> _TEXTO_
☆ ☆ ☆ ☆

Esse precedente do STF tem sido esgrimido por Dallagnol e pela AGU. O STJ fez um distinguishing e não o aplicou. Para o STJ, a conduta danosa perpetrada por Deltan foi irregular, extrapolando suas atribuições funcionais. Por isso tornou-se legitimado passivo. Por isso o precedente do STF não aplica ao caso do Power Point. Ou seja, para o STJ o entendimento do STF (somente) é cabível em casos em que a conduta danosa do agente público derivar do exercício das funções públicas regulares. Se não for assim, não é aplicável, possibilitando que o agente seja legitimado passivo da ação, quando sua conduta for irregular, estranha às suas atribuições. Em outras palavras; uma coisa é fazer a denúncia como MP; outra é extrapolar e fazer o Power Point e causar dano ao (ex-)presidente Lula.
No STF, a ministra Cármen Lúcia concordou com o STJ. E, como já dito, contra isso a AGU se insurge, dizendo que a decisão da ministra é inconstitucional na forma “chapada” (sic) porque vai contra precedente da Suprema Corte e contra a Constituição.
2 – O que interessa na discussão é se a AGU pode ou não defender Dallagnol
Se o precedente do STF se aplica ao caso, não tem importância na discussão que proponho. Afinal, também a Lindb aponta na direção do que disse o STJ, ao estabelecer no artigo 28 que “O agente público responderá pessoalmente por suas decisões ou opiniões técnicas em caso de dolo ou erro grosseiro”. Logo, no mínimo tem-se uma antinomia em relação ao artigo 22 da Lei 9.028/95. Mas isso é a discussão de mérito.

☆ ☆ ☆ ☆

> _DADOS REGISTRADOS_

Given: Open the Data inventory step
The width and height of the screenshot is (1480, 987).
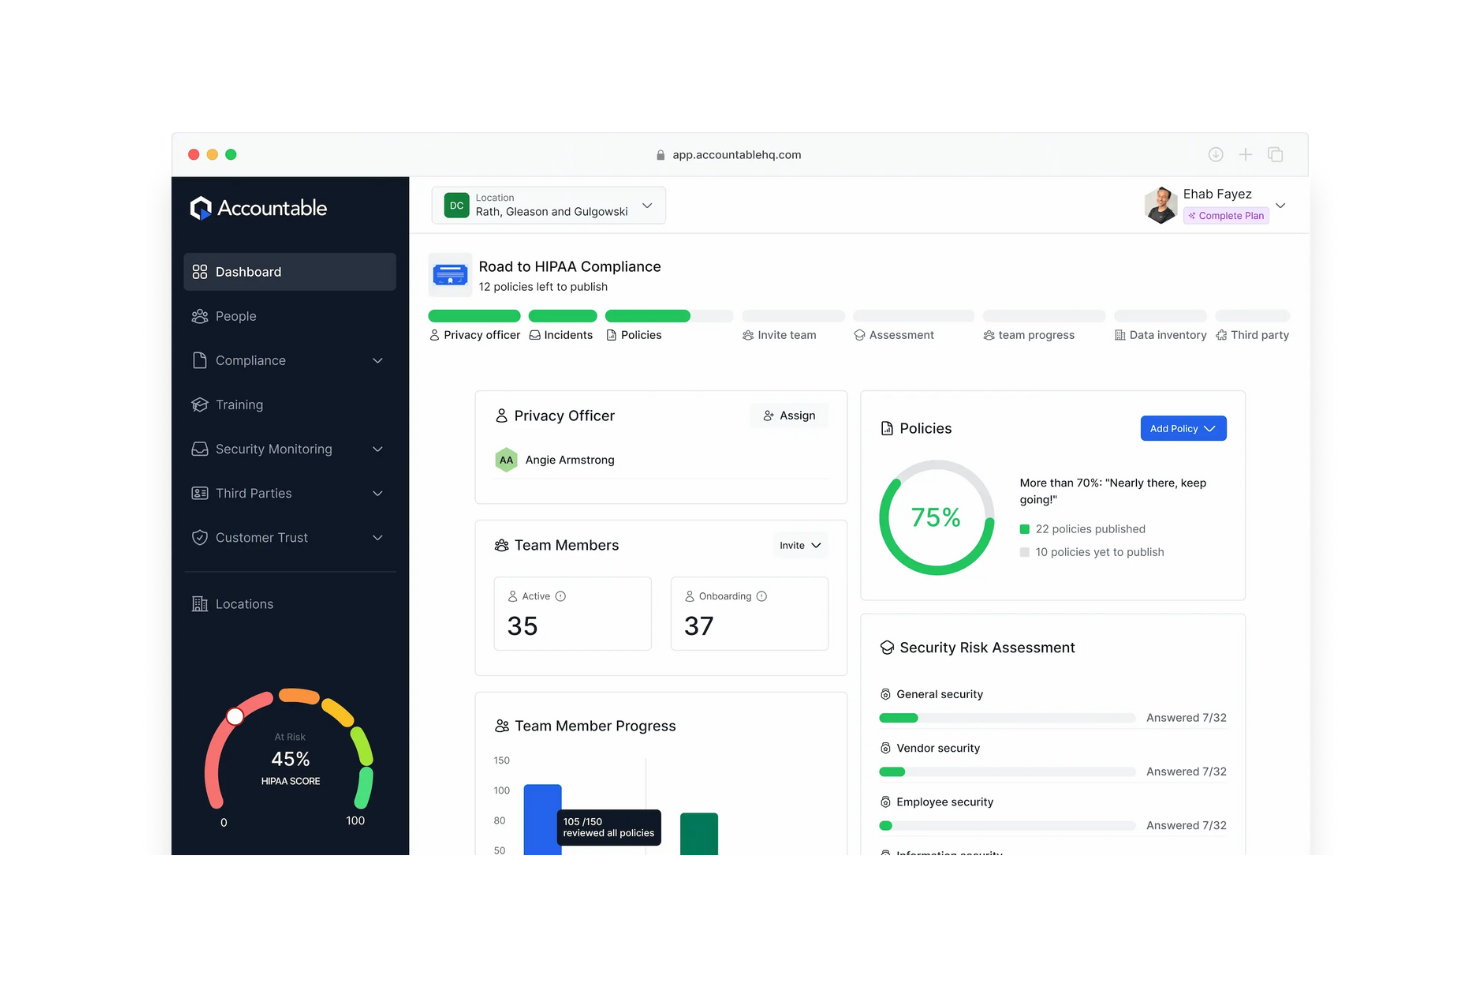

☆ ☆ ☆ ☆

> _ENUNCIADO DA TAREFA_
Transcreva o trecho do texto que vai de "No STF, a ministra" até "discussão de mérito.", alterando "ministra" para "magistrada".

> _TAREFA RESOLVIDA_
No STF, a magistrada Cármen Lúcia concordou com o STJ. E, como já dito, contra isso a AGU se insurge, dizendo que a decisão da magistrada é inconstitucional na forma “chapada” (sic) porque vai contra precedente da Suprema Corte e contra a Constituição.
2 – O que interessa na discussão é se a AGU pode ou não defender Dallagnol
Se o precedente do STF se aplica ao caso, não tem importância na discussão que proponho. Afinal, também a Lindb aponta na direção do que disse o STJ, ao estabelecer no artigo 28 que “O agente público responderá pessoalmente por suas decisões ou opiniões técnicas em caso de dolo ou erro grosseiro”. Logo, no mínimo tem-se uma antinomia em relação ao artigo 22 da Lei 9.028/95. Mas isso é a discussão de mérito.